┌────────
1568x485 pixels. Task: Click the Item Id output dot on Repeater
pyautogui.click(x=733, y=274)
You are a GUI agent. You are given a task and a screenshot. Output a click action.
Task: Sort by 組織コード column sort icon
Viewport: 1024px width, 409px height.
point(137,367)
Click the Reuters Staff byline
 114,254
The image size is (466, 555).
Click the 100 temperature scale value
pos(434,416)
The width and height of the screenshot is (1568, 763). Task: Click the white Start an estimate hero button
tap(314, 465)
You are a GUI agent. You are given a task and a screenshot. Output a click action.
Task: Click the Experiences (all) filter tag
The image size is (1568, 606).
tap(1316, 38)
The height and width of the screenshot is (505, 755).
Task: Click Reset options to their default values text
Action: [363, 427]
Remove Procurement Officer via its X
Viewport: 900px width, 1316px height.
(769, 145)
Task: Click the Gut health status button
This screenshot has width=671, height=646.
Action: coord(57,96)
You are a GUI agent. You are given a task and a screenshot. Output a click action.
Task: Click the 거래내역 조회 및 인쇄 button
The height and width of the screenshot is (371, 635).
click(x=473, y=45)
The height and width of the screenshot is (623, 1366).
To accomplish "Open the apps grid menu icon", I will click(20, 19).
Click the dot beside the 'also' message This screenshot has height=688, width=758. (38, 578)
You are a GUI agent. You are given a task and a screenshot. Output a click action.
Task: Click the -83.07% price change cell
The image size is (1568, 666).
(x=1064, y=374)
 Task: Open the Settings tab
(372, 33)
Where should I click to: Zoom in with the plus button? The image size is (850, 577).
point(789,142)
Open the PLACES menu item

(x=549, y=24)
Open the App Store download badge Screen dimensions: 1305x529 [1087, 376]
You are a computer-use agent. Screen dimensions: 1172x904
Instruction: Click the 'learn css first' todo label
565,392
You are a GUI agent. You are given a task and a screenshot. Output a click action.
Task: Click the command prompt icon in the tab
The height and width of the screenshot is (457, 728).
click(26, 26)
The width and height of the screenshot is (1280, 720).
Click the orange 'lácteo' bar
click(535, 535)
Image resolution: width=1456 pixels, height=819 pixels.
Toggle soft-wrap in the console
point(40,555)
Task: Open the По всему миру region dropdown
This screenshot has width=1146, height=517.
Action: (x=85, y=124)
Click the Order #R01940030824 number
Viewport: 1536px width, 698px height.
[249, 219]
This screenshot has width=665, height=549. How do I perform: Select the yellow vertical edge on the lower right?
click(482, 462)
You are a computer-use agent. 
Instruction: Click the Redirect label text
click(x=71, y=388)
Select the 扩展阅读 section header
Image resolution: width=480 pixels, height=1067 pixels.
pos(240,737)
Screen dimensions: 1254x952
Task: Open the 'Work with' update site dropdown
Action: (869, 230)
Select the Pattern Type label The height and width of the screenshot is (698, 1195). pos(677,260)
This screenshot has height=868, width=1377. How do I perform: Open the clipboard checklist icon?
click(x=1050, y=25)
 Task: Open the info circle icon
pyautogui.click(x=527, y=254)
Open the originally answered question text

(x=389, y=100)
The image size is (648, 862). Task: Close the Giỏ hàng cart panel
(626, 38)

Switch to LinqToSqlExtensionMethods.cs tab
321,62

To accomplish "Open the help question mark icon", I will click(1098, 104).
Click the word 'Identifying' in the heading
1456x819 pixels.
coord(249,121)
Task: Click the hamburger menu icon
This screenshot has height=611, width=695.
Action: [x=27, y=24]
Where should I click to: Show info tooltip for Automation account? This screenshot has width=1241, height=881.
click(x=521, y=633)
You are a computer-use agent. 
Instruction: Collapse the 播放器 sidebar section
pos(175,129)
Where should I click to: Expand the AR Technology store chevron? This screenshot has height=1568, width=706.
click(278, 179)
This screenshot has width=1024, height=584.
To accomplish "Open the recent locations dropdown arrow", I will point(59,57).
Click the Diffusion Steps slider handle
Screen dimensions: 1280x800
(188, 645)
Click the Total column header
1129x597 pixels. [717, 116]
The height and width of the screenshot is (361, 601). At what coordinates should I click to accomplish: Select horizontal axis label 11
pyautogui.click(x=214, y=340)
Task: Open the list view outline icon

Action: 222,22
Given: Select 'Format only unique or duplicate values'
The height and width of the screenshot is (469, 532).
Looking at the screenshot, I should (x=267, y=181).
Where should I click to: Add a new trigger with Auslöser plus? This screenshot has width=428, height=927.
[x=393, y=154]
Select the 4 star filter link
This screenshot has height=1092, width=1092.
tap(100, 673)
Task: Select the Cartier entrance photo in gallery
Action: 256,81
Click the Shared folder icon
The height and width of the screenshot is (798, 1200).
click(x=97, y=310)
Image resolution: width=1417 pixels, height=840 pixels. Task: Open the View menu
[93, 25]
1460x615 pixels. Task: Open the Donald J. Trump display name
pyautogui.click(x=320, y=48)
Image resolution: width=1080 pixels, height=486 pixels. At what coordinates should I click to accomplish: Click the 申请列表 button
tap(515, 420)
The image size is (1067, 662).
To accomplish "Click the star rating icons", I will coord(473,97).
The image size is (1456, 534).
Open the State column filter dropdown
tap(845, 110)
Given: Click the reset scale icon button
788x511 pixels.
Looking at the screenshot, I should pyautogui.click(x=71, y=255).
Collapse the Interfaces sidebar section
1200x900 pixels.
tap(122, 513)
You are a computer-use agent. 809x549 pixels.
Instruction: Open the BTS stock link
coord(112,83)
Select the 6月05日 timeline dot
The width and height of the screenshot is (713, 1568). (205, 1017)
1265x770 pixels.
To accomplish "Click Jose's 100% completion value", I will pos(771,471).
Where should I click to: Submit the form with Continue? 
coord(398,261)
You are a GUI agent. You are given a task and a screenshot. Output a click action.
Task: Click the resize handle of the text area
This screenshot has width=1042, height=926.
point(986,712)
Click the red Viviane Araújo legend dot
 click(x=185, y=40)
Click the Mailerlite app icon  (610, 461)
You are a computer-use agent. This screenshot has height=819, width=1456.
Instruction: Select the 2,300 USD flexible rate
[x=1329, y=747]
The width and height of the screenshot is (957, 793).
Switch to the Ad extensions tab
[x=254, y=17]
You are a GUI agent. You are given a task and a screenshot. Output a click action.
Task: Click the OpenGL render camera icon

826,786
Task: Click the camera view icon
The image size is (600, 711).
└────────
Brief: Scale the lines from the start of the records through the line containing "pyautogui.click(x=733, y=274)", both ends included. Write them out again with their requests unchanged, multiplying each coordinate in the answers by 0.85 and rounding to whole numbers, halves up.

Result below:
1568x485 pixels. Task: Click the Item Id output dot on Repeater
pyautogui.click(x=623, y=233)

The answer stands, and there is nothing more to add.